[Begin]
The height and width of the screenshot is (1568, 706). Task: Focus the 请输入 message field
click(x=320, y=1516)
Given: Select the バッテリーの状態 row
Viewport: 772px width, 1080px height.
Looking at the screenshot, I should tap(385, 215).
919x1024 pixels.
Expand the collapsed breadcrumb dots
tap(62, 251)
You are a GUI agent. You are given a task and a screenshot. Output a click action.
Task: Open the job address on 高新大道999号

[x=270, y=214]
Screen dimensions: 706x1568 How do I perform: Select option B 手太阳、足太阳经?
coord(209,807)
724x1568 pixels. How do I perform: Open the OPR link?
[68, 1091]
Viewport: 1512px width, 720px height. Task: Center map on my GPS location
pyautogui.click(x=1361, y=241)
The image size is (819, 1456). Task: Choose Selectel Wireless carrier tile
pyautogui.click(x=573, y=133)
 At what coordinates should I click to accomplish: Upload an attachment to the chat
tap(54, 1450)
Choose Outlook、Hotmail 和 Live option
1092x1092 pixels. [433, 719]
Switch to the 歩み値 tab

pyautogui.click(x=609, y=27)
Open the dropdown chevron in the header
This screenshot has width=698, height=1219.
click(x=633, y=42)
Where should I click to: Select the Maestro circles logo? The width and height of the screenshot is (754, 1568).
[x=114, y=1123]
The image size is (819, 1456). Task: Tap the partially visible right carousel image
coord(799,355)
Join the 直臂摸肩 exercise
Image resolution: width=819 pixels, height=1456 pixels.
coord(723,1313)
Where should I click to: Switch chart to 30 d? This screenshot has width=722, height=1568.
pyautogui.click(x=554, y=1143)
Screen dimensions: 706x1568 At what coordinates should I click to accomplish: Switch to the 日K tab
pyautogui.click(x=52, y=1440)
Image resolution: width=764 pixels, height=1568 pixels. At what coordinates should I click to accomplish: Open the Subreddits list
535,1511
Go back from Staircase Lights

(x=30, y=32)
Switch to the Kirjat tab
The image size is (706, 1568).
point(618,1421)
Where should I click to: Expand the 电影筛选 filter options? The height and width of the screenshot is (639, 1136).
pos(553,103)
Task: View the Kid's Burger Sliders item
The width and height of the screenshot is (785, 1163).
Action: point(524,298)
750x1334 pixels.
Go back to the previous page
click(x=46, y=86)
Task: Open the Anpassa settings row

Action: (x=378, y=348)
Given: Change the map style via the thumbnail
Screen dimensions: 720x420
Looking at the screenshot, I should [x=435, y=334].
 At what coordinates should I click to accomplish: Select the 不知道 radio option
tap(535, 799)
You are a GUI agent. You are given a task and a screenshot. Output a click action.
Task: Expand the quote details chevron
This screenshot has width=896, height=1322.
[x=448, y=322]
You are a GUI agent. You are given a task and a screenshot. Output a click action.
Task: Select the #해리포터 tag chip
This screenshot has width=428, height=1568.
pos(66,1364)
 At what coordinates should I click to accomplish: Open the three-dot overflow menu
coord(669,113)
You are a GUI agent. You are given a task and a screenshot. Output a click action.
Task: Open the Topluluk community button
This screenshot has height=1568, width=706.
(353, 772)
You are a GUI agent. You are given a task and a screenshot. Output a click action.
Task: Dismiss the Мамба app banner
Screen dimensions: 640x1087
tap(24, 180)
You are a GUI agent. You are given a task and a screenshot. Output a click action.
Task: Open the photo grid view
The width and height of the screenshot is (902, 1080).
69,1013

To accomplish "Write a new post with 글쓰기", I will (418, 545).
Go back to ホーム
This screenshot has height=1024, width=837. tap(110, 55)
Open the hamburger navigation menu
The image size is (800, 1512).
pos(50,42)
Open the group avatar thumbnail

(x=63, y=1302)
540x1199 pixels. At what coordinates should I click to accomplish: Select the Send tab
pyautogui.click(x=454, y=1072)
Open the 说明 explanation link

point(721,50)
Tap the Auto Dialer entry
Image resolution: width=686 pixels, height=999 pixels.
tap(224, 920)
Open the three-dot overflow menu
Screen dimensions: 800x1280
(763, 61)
[End]
» Requirement:
Please copy out the material verbatim, starting at the line that contains "Where should I click to: Expand" and ending at the line that contains "Looking at the screenshot, I should [x=435, y=334].", both included.

» Response to this task:
Where should I click to: Expand the 电影筛选 filter options? The height and width of the screenshot is (639, 1136).
pos(553,103)
Task: View the Kid's Burger Sliders item
The width and height of the screenshot is (785, 1163).
Action: point(524,298)
750x1334 pixels.
Go back to the previous page
click(x=46, y=86)
Task: Open the Anpassa settings row

Action: (x=378, y=348)
Given: Change the map style via the thumbnail
Screen dimensions: 720x420
Looking at the screenshot, I should [x=435, y=334].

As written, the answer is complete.